[What is expected]
Copy the following records line for line, with no changes.
-- begin --
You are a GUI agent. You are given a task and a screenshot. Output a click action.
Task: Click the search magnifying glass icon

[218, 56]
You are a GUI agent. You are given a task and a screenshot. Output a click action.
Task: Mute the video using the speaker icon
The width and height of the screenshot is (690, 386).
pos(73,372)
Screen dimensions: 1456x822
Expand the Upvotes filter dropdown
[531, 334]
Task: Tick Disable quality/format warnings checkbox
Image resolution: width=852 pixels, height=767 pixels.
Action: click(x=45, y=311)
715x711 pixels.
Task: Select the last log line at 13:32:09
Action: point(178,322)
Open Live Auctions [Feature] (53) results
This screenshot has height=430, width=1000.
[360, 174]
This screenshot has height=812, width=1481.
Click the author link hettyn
-- end --
[Expected answer]
You are a GUI agent. You are given a task and a screenshot. Output a click action.
Task: Click the search magnifying glass icon

[218, 56]
You are a GUI agent. You are given a task and a screenshot. Output a click action.
Task: Mute the video using the speaker icon
The width and height of the screenshot is (690, 386).
pos(73,372)
Screen dimensions: 1456x822
Expand the Upvotes filter dropdown
[531, 334]
Task: Tick Disable quality/format warnings checkbox
Image resolution: width=852 pixels, height=767 pixels.
Action: click(x=45, y=311)
715x711 pixels.
Task: Select the last log line at 13:32:09
Action: point(178,322)
Open Live Auctions [Feature] (53) results
This screenshot has height=430, width=1000.
[360, 174]
This screenshot has height=812, width=1481.
Click the author link hettyn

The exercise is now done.